#### Directions
Scan the listing below. Report each line that includes "Privacy".

%%

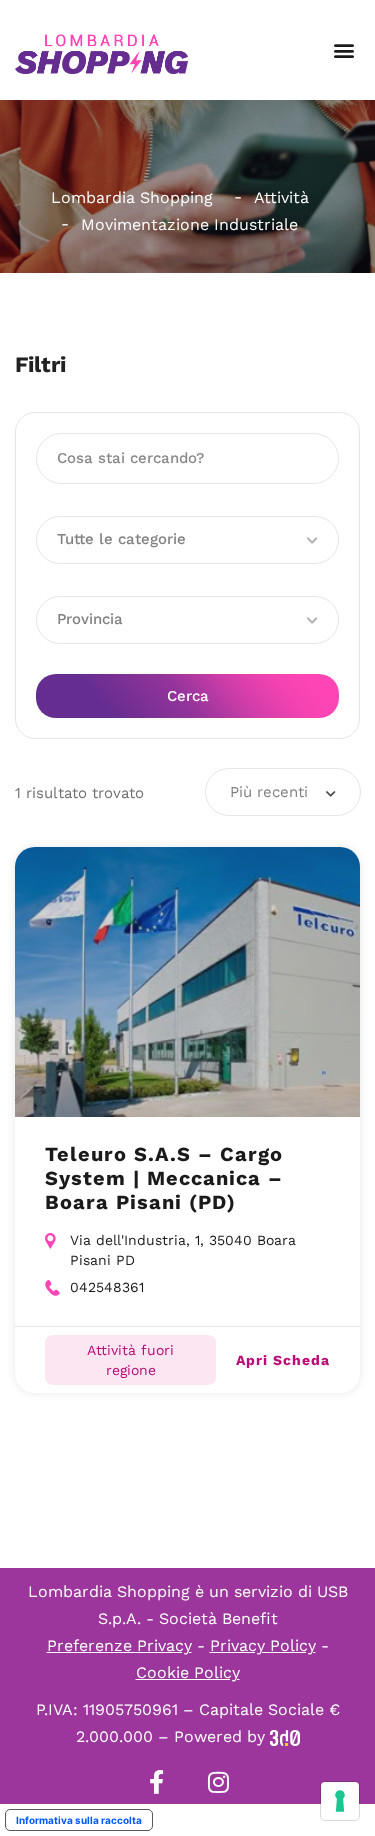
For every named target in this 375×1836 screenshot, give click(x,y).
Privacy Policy (263, 1645)
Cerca (188, 696)
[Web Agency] (285, 1736)
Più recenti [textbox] (269, 792)
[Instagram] (219, 1782)
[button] (343, 50)
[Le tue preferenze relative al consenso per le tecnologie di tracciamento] (340, 1801)
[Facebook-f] (157, 1782)
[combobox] (283, 792)
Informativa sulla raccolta (79, 1820)
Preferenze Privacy (119, 1645)
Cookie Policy (188, 1672)
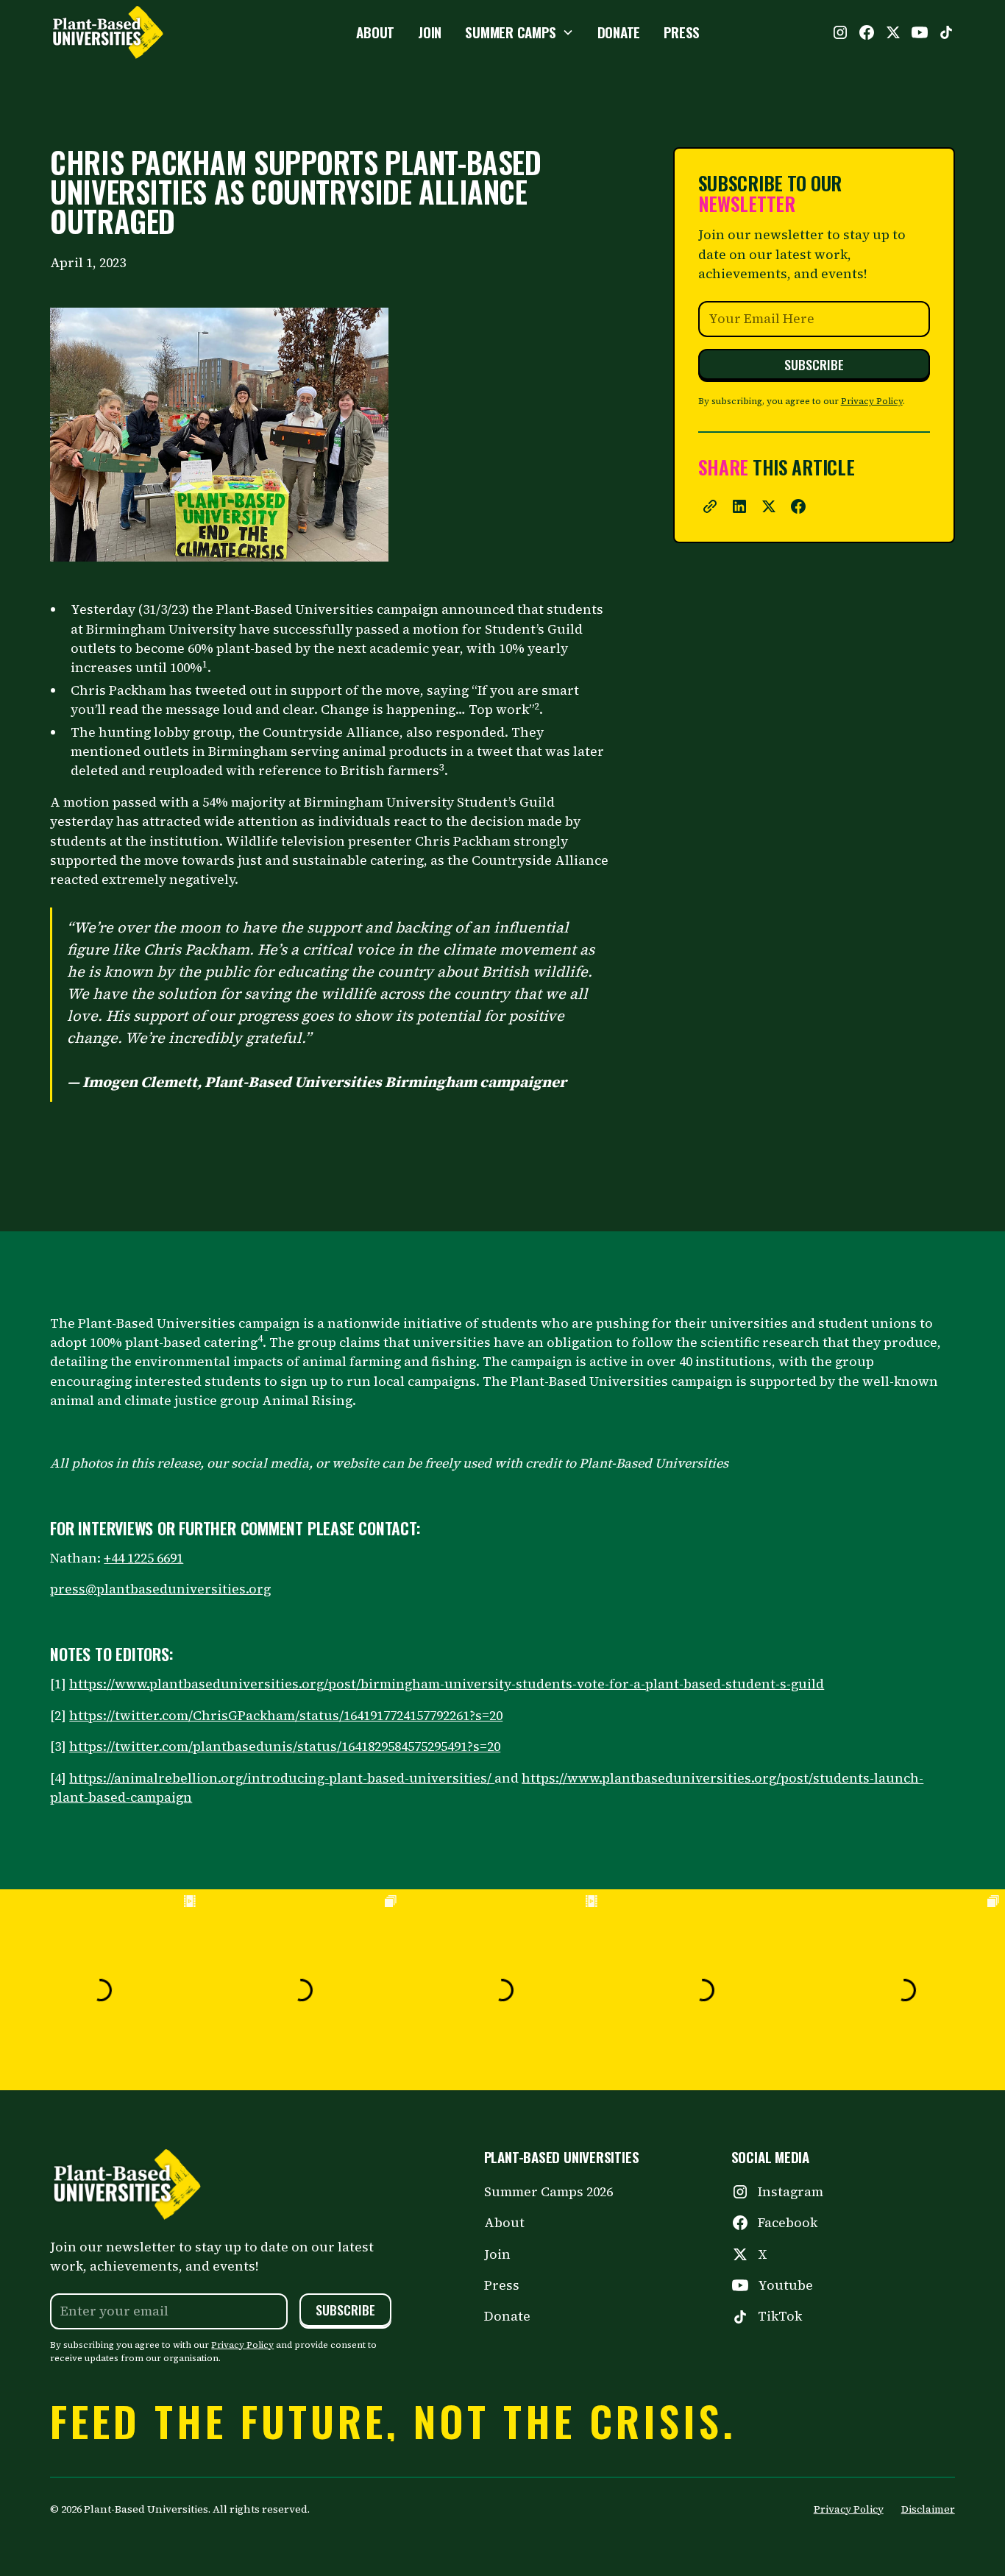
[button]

%%

#### Exercise response
Privacy Policy (263, 1645)
Preferenze Privacy (119, 1645)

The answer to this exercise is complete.